The term was popularized by the Wall Street Journal editorial page after the Senate rejected the nomination of Robert Bork the U.S. Supreme Court in 1987.

Bork himself later discussed the origination of the term in a 2005 interview with Frank Sesno on CNN:

BORK: Well, I knew what was happening. The core of the issue was, they were afraid I would vote to overrule Roe against Wade. And they were quite right.

SESNO: And your name became a verb.

BORK: My name became a verb. And I regard that as one form of immortality.

SESNO: To Bork means what?

BORK: I think to attack with — to attack a person’s reputation and views unfairly.
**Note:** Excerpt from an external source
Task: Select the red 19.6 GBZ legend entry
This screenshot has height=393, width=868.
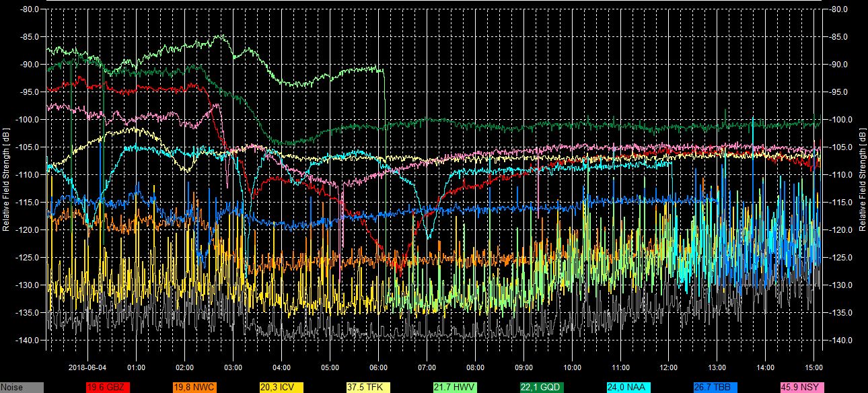Action: (x=107, y=388)
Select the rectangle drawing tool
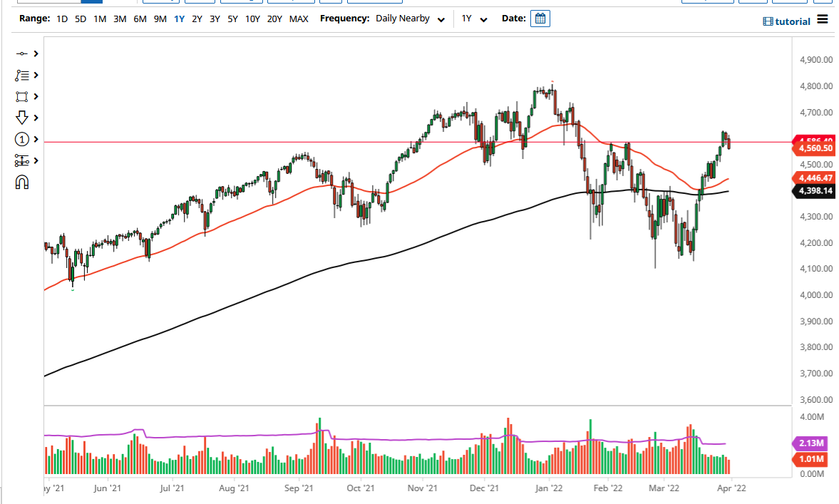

Opponents employ various tactics to paint the nominee in an unfavorable light, aiming to sway public opinion and exert pressure on decision-makers. It’s similar to poisoning the well.

These tactics may include misrepresenting the nominee’s positions, selectively highlighting controversial statements or actions, or creating narratives that cast doubt on their impartiality or qualifications.

The strategy of Borking often involves the deliberate use of negative advertising campaigns, media manipulation, and character assassination.

It relies on exploiting public fears, biases, and preconceptions to create a negative perception of the nominee.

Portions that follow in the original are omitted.